A woman walks by soldiers in Ukraine, where wide-ranging violations of international humanitarian law have been documented following clashes between Russian-backed rebels and Ukrainian forces in the eastern part of the country. (Steve Evans)
Yet with 610,000 internally displaced persons (IDPs) in Ukraine as of December 2014—and two-thirds of the adult IDPs being women—there is little to no information on how many of them are survivors of sexualized violence.

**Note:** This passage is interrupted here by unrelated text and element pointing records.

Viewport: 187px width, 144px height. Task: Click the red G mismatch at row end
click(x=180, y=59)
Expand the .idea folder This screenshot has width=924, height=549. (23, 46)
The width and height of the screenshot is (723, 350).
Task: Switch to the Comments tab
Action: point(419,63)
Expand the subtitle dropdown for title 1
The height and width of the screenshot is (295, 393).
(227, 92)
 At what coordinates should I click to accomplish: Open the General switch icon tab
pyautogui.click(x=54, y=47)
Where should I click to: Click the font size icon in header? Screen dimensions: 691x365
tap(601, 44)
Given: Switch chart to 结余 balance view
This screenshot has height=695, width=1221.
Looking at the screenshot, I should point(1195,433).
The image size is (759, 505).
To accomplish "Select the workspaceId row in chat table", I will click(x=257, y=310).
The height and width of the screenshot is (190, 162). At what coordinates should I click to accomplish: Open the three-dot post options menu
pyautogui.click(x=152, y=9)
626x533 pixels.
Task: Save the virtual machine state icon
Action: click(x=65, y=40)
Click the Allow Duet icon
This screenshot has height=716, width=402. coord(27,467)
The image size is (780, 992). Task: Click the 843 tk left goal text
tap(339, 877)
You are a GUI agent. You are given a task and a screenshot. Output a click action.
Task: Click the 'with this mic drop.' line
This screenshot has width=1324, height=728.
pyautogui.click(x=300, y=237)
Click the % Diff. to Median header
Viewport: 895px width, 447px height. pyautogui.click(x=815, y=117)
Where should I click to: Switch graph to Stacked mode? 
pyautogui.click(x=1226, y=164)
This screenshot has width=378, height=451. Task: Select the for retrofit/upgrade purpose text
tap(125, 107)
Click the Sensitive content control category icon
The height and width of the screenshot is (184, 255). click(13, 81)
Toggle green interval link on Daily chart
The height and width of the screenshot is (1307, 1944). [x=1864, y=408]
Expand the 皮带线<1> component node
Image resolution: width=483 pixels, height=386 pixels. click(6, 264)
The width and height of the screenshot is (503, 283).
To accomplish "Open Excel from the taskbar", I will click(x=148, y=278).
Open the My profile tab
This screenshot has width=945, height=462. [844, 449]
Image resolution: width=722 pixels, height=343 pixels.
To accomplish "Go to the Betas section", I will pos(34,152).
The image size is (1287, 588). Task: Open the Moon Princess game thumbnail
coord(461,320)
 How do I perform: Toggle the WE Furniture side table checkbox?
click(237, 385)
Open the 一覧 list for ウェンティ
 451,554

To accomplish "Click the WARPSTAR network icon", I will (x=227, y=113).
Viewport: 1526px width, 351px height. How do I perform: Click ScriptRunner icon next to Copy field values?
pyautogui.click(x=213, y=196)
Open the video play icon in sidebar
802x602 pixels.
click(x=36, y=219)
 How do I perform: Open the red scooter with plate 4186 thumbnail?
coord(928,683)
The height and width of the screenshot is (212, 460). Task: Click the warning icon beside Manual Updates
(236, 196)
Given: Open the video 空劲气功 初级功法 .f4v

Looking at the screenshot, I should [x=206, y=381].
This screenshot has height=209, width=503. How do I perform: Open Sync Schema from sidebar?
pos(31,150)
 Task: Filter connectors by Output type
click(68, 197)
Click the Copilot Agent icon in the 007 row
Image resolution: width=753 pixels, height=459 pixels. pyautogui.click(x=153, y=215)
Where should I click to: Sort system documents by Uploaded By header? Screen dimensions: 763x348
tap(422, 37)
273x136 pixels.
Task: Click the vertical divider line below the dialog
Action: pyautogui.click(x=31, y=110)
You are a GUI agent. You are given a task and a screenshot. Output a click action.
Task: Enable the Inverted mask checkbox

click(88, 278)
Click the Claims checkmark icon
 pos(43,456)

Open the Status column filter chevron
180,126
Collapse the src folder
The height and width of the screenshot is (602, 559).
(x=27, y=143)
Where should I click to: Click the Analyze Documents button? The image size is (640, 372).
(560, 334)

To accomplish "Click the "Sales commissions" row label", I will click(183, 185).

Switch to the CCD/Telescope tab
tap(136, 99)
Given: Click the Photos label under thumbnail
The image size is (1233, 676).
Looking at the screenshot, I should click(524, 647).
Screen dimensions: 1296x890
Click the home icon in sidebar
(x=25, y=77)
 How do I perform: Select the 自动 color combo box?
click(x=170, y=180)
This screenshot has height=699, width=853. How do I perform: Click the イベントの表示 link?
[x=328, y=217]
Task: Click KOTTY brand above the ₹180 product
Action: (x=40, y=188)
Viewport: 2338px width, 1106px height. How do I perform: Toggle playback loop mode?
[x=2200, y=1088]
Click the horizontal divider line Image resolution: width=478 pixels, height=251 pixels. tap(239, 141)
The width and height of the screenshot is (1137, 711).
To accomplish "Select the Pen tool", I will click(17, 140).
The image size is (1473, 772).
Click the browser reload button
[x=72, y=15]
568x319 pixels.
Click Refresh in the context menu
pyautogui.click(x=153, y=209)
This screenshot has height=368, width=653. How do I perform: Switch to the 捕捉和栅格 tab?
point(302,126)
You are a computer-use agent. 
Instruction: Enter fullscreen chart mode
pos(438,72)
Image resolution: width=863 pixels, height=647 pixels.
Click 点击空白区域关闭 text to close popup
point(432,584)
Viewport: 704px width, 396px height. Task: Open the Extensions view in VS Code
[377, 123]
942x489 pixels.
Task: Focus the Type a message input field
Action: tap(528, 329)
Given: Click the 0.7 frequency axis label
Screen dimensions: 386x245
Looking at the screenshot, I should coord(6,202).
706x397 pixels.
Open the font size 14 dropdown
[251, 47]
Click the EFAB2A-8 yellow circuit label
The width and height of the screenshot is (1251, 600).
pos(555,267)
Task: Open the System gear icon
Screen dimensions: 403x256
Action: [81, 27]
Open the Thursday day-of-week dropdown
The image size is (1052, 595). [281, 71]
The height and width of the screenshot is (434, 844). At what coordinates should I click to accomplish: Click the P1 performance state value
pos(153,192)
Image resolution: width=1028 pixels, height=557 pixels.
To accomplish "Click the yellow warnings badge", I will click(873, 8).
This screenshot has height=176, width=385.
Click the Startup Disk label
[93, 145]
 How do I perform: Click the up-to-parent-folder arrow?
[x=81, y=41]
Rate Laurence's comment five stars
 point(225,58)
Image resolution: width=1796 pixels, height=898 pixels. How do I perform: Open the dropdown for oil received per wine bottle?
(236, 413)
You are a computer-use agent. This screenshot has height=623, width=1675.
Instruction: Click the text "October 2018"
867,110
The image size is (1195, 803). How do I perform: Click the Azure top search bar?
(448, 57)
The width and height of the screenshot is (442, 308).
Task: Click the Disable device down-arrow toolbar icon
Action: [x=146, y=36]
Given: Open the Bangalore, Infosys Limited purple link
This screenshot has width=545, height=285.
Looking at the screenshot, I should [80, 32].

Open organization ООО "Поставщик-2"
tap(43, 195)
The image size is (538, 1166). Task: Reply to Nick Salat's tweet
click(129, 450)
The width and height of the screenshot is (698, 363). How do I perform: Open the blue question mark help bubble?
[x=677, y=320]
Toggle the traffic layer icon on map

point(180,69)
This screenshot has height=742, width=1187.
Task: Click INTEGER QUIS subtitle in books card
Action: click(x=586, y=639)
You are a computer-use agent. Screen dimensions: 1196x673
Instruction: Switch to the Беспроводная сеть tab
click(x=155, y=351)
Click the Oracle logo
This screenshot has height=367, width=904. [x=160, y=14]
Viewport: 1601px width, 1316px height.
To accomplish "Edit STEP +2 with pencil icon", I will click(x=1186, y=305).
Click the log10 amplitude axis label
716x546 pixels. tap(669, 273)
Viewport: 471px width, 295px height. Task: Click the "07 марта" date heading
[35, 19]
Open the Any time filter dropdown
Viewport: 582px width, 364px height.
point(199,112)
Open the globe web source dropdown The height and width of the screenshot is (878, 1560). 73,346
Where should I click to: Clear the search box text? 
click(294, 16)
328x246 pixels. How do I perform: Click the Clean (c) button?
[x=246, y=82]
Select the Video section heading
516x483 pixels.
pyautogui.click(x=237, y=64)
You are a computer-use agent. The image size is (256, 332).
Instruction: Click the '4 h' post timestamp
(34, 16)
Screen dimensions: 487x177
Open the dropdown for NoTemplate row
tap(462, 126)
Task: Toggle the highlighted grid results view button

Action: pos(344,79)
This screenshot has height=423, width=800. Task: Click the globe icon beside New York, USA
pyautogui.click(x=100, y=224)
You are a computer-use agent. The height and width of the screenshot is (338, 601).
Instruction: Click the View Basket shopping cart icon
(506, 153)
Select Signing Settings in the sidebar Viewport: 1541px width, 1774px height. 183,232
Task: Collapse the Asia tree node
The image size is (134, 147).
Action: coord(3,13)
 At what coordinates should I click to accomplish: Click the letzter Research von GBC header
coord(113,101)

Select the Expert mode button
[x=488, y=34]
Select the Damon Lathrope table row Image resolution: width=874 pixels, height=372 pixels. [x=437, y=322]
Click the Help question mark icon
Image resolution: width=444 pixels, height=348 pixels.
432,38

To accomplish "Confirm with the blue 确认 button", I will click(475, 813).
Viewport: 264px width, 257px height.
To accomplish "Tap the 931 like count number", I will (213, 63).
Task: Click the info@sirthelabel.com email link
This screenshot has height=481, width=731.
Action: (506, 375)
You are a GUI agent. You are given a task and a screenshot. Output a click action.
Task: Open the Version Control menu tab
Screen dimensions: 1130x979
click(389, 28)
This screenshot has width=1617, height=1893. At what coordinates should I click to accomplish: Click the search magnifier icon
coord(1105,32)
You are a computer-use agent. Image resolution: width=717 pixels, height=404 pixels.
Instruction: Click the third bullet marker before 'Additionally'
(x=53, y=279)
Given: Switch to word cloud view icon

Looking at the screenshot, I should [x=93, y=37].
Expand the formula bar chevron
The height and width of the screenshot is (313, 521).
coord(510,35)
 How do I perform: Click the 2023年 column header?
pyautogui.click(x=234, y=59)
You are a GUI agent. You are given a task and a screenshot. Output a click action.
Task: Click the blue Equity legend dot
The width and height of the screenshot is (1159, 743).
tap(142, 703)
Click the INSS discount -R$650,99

In its November 2014 report on the human rights situation in Ukraine, the UN Human Rights Monitoring Mission in Ukraine referred to a few unconfirmed cases of rape and sexual assault in the country. The Ukrainian media has written about women kept in sexual slavery by rebel forces in Luhansk and Donetsk, but omitted coverage of the extent of sexualized violence in the conflict. Only a few pieces have been written by the Western media.
Experts say that sexualized violence is—in part—being minimized in light of Ukraine’s other current military, political, and economic problems. In the meantime, any cases of rape being perpetrated by armed combatants during a declared armed conflict are potentially war crimes.
“When you have this many armed irregulars, you expect rape and sexual assault to be happening,” said Tanya Lokshina, the Russia program director of Human Rights Watch who is investigating the conflict in Ukraine. “Yet the reason NGOs and government officials are so ill-prepared to deal with the problem of sexualized violence in the conflict is apparently that the victims are not willing to come forward.”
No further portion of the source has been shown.